*Request*. Reproduce the records below word for word, starting at the line with "You are a computer-use" and ending at the line with "Instruction: Click the", and include both of those lines.

*The input*.
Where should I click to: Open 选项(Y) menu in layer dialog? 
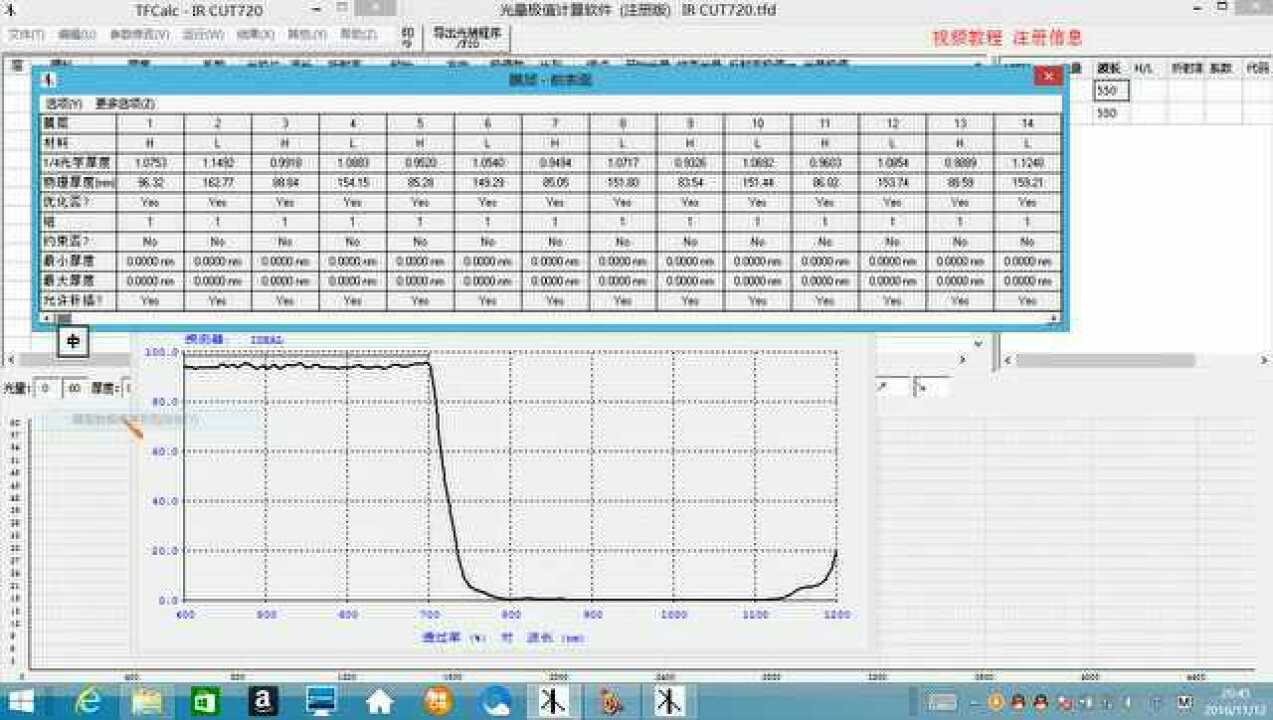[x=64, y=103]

---

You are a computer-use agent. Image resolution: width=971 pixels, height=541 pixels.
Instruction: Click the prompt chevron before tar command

* * *

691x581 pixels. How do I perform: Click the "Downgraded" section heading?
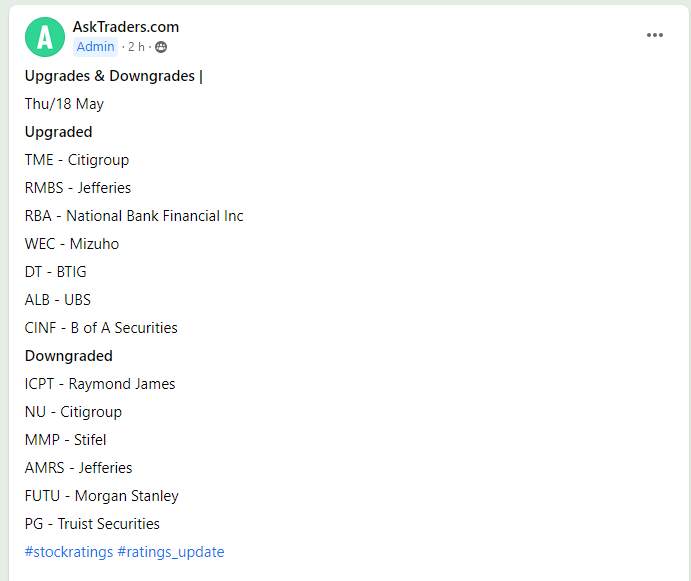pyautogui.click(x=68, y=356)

*Task response*.
You are a computer-use agent. Image resolution: width=971 pixels, height=541 pixels.
Instruction: Click the prompt chevron before tar command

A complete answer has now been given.